(Beginning of Passage for review)

What colour pee is healthy? Here’s what we know

 

When it comes to extinguishing campfires and melting snow banks — and hopefully not destroying cell phones — the colour of your pee doesn’t matter much. But it does say a lot about the state of your health.

Keep reading to find out what pee colour means, and what colour pee is healthy.

What urine colour indicates

Light yellow: All good on the urine front. Nothing to worry about! If you like, celebrate with a campfire…

Dark yellow: You’re healthy, but you should drink some water soon. Why? Keep reading…

Amber or honey-coloured: Darker pee is a sign of dehydration, which means you should drink some water ASAP. Water controls your body temperature, after all, as well as keeping your bowels regular, carrying nutrients throughout your body, and even cushioning your organs and joints. If you lose more fluid than you take in you can get dehydrated, and this can impact your blood pressure, give you a terrible headache, and in extreme cases shut down your vital organs! Need another reason to down some H2O?

(End of Passage for review)
(Beginning of Material shown)

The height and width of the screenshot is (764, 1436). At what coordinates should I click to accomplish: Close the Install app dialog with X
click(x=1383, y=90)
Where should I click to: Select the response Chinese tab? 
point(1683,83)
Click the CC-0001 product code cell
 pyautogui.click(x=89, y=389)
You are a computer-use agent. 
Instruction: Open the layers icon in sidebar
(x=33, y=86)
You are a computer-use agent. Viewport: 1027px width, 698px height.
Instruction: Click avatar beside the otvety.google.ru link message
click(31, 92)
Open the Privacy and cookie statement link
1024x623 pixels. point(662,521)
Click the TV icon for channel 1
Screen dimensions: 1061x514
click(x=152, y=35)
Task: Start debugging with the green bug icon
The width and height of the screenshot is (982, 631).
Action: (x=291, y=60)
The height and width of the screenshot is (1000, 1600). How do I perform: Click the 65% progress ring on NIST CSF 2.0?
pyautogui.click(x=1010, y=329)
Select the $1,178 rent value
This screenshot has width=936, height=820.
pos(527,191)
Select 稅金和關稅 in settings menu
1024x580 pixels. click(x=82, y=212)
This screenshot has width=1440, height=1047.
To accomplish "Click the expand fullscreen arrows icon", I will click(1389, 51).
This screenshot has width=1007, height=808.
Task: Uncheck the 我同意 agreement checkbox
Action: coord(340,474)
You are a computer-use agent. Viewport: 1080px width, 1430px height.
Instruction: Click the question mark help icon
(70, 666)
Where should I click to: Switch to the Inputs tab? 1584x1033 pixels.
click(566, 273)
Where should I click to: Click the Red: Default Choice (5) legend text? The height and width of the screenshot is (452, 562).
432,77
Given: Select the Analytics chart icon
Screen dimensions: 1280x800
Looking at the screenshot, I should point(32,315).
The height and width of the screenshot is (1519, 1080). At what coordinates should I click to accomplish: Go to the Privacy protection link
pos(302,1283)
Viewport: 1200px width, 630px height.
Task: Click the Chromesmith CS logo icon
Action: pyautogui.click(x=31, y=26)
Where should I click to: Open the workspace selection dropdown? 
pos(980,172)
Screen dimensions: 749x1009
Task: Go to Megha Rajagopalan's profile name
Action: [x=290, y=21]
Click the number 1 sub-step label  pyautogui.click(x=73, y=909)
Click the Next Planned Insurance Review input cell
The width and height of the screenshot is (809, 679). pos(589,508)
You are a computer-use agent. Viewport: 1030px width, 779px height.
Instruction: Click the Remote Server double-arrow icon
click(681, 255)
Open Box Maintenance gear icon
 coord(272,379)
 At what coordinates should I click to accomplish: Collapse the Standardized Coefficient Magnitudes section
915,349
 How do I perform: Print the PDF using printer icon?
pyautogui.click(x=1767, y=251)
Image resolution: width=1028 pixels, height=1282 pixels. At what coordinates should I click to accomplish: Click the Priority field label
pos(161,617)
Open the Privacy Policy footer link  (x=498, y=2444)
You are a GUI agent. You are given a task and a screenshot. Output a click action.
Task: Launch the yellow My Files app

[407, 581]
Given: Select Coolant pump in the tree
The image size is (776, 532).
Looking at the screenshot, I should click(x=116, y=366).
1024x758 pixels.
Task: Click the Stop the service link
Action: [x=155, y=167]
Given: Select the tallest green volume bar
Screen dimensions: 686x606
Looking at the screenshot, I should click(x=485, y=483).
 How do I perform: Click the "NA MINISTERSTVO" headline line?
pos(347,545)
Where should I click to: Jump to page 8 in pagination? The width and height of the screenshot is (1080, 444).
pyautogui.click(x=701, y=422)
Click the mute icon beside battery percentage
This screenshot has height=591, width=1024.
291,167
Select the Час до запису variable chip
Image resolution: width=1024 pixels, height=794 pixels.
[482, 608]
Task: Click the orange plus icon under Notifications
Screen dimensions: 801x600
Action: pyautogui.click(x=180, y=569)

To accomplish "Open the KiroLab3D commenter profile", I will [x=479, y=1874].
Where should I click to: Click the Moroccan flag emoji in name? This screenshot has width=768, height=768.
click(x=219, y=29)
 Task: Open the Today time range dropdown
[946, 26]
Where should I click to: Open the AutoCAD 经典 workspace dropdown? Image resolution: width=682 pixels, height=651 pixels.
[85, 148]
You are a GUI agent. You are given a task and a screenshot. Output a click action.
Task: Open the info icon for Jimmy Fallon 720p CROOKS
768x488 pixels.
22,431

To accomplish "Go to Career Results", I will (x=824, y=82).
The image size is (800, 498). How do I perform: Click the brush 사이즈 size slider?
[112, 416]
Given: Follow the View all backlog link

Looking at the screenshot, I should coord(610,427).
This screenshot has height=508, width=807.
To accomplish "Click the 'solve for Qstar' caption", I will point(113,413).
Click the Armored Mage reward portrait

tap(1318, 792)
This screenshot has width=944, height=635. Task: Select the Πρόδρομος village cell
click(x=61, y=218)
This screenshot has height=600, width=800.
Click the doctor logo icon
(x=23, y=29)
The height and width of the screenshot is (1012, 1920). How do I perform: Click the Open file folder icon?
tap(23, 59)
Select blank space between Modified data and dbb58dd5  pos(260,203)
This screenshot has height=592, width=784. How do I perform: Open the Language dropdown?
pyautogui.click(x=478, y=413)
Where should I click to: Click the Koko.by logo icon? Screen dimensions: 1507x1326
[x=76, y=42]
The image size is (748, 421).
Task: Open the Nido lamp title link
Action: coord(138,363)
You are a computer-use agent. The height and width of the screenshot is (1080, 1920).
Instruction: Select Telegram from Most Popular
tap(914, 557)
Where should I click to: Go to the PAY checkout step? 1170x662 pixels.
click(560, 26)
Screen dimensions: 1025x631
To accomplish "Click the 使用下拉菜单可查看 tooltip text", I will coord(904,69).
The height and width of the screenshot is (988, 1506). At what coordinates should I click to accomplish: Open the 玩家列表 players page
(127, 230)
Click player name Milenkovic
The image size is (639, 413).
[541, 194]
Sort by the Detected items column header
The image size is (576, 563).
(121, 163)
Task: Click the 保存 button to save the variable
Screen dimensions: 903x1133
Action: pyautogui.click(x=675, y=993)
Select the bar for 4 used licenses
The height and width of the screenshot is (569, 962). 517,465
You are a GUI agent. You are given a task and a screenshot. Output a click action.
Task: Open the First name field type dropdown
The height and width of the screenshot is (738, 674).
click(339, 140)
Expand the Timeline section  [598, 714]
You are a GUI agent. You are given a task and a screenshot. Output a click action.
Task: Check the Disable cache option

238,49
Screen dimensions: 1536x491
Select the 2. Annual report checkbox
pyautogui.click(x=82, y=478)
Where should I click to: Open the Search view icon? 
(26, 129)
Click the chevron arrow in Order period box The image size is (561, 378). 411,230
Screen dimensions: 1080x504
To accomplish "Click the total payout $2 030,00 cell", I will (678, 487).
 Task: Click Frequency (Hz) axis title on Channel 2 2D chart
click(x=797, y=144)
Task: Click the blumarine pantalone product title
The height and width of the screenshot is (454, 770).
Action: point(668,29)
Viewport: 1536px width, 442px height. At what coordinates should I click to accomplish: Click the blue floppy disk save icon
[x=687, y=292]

(End of Material shown)

Exercise requirements>
(1) Repeat the part of the pee color article that opens with the words containing "Keep reading to" and closes with "down some H2O?", word for word.
(2) Pick up the pee color article right after its final sentence and keep writing it.

Answers in order>
(1)
Keep reading to find out what pee colour means, and what colour pee is healthy.

What urine colour indicates

Light yellow: All good on the urine front. Nothing to worry about! If you like, celebrate with a campfire…

Dark yellow: You’re healthy, but you should drink some water soon. Why? Keep reading…

Amber or honey-coloured: Darker pee is a sign of dehydration, which means you should drink some water ASAP. Water controls your body temperature, after all, as well as keeping your bowels regular, carrying nutrients throughout your body, and even cushioning your organs and joints. If you lose more fluid than you take in you can get dehydrated, and this can impact your blood pressure, give you a terrible headache, and in extreme cases shut down your vital organs! Need another reason to down some H2O?

(2)
Very dark, almost brown: You’re likely dehydrated and need fluids right away. As this could also be a sign of liver problems, go see your doctor if it doesn’t lighten up after a day or two.

Pink or reddish: Eating beets, blueberries or rhubarb can do this to your pee. You could also have blood in it, which could be sign of kidney disease, tumors, urinary tract infections or prostate problems. If you haven’t eaten any of the above foods and your pee is either pink or red, pay your doctor a visit sooner than later.

Orange: This could be caused by a food dye, or it could be a sign of dehydration. Or there could be something wrong with your liver or bile duct. Again, visit your doctor if this persists.

What smelly urine indicates

As asparagus-lovers know, some foods can change the odor of pee in surprising ways. If you’re dehydrated, as the colour of your pee may indicate, it can also smell strongly of ammonia. Catch a whiff of something really off the wall, and you could be dealing with type 2 diabetes, a bladder infection, or a metabolic disease. In these cases, you know what to do: Make a doctor’s appointment before you impress your buddies with your snowbank signature.

Now, let’s move on to No. 2!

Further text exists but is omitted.